[TASK INPUTS]

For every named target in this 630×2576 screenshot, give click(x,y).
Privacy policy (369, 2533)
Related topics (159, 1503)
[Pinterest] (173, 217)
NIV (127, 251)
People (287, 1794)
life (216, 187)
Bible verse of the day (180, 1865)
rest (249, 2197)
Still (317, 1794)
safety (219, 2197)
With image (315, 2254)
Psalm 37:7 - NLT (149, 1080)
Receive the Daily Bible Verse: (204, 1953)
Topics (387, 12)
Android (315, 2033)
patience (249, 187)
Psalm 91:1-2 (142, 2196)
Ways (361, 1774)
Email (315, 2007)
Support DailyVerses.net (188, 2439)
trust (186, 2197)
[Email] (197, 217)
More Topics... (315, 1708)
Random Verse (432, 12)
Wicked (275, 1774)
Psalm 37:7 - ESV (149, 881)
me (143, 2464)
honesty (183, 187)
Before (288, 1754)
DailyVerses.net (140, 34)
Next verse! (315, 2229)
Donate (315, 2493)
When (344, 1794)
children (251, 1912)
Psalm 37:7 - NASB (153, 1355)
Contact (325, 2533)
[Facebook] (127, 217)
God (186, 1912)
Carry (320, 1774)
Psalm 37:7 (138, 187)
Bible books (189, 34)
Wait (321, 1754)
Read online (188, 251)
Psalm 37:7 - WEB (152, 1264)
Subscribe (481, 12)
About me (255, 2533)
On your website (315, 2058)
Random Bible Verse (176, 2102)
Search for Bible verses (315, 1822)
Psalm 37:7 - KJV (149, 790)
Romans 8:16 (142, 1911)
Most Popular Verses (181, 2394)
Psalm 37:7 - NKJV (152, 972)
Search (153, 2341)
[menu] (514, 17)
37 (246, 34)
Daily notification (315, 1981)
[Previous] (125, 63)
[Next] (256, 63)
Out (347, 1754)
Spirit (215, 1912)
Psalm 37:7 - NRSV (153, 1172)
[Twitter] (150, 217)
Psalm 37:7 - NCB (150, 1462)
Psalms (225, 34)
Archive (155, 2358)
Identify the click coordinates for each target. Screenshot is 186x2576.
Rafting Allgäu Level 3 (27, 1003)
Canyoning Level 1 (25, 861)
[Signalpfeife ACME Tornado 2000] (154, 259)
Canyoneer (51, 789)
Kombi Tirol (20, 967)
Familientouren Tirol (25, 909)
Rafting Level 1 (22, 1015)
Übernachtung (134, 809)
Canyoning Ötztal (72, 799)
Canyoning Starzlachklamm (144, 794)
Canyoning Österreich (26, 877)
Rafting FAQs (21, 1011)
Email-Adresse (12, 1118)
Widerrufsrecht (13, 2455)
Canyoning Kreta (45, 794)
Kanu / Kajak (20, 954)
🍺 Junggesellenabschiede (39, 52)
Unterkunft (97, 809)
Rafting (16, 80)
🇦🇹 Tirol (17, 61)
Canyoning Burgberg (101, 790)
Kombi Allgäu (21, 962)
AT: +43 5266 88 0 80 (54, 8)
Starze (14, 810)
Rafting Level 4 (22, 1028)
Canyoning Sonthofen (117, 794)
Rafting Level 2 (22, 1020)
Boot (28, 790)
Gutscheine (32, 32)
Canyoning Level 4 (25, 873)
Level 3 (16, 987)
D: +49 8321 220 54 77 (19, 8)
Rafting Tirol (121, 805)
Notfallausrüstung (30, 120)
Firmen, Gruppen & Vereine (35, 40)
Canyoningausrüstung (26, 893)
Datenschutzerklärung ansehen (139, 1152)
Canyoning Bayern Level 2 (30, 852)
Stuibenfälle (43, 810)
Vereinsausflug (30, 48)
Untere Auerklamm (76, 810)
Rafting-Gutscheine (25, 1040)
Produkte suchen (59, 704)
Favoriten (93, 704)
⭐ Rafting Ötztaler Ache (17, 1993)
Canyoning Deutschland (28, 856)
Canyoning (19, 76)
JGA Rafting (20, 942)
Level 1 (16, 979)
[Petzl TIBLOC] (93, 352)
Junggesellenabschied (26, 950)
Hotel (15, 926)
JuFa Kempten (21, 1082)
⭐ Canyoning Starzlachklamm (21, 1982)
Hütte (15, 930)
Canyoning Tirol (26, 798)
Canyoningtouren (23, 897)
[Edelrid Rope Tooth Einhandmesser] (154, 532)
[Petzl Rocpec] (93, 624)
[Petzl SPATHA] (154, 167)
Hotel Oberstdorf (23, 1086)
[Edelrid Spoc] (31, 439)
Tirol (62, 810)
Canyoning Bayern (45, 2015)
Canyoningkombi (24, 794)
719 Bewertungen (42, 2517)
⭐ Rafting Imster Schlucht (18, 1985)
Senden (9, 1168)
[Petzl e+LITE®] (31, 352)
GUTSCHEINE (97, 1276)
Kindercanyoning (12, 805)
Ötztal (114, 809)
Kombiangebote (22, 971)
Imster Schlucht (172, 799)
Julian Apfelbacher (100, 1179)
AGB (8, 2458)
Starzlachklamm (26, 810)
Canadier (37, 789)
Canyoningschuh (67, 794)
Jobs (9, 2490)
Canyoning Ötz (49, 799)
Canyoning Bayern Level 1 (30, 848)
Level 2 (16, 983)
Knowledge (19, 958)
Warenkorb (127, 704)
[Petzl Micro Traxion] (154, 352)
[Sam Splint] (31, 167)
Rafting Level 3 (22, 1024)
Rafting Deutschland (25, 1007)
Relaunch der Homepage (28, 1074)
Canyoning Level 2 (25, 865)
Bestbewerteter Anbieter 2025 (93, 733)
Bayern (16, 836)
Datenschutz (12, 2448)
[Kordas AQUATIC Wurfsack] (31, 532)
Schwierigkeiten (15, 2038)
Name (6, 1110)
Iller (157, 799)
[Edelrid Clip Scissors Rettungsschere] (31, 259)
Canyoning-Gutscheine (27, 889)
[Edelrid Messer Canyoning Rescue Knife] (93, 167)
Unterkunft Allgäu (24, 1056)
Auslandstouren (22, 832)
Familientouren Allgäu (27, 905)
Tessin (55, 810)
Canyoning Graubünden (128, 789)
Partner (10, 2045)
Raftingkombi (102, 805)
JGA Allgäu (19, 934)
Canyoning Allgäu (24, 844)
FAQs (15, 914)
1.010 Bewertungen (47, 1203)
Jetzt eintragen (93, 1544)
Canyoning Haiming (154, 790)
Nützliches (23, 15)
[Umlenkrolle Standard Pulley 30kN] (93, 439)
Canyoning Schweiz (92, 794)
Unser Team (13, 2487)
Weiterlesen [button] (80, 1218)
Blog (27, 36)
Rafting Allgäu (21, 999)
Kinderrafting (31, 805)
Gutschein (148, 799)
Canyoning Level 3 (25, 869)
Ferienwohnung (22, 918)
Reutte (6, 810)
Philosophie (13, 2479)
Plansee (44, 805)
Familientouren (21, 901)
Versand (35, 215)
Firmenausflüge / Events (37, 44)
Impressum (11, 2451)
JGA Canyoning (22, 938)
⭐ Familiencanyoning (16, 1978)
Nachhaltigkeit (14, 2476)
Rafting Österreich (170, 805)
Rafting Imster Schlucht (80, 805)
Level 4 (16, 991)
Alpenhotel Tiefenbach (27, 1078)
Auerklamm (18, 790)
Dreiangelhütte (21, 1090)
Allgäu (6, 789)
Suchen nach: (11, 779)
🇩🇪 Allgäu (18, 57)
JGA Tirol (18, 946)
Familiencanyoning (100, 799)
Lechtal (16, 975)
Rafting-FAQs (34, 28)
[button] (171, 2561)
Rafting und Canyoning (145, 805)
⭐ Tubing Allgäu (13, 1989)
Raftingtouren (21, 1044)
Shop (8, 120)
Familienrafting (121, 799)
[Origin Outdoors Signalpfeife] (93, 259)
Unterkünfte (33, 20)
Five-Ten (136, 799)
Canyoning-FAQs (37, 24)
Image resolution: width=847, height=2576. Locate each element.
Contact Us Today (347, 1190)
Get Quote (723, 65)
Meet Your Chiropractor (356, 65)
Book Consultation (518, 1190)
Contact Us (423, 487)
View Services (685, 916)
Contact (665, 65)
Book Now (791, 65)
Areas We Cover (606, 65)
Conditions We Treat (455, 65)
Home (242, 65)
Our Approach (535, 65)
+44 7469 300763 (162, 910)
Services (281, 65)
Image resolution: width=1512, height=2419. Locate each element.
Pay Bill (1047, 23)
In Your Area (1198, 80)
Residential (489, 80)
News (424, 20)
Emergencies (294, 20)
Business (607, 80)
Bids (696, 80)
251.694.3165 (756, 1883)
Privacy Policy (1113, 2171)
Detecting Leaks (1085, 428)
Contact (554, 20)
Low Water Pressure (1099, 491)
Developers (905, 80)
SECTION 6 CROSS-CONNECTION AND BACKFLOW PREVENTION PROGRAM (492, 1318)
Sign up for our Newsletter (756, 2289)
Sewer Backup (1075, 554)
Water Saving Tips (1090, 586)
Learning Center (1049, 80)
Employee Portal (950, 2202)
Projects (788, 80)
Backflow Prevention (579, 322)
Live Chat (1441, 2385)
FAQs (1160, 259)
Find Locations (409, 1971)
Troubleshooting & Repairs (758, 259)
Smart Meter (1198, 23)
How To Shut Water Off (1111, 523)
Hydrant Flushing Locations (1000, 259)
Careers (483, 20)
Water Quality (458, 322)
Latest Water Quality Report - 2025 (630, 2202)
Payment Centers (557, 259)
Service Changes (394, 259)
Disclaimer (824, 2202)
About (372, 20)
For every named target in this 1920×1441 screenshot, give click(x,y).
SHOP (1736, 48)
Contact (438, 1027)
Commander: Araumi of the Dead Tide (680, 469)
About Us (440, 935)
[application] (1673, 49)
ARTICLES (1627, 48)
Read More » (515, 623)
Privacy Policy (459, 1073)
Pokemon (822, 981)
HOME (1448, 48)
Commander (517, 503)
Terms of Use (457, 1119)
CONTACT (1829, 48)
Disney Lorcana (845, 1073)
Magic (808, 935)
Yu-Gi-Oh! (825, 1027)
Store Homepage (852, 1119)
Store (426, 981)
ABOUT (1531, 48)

[/TASK INPUTS]

*EXERCISE BRIEF*. Please return only the lines from the one with "Service Changes (394, 259)" through the end of the listing, each exactly as written, first and last included.

*EXERCISE ANSWER*.
Service Changes (394, 259)
Disclaimer (824, 2202)
About (372, 20)
For every named target in this 1920×1441 screenshot, give click(x,y).
SHOP (1736, 48)
Contact (438, 1027)
Commander: Araumi of the Dead Tide (680, 469)
About Us (440, 935)
[application] (1673, 49)
ARTICLES (1627, 48)
Read More » (515, 623)
Privacy Policy (459, 1073)
Pokemon (822, 981)
HOME (1448, 48)
Commander (517, 503)
Terms of Use (457, 1119)
CONTACT (1829, 48)
Disney Lorcana (845, 1073)
Magic (808, 935)
Yu-Gi-Oh! (825, 1027)
Store Homepage (852, 1119)
Store (426, 981)
ABOUT (1531, 48)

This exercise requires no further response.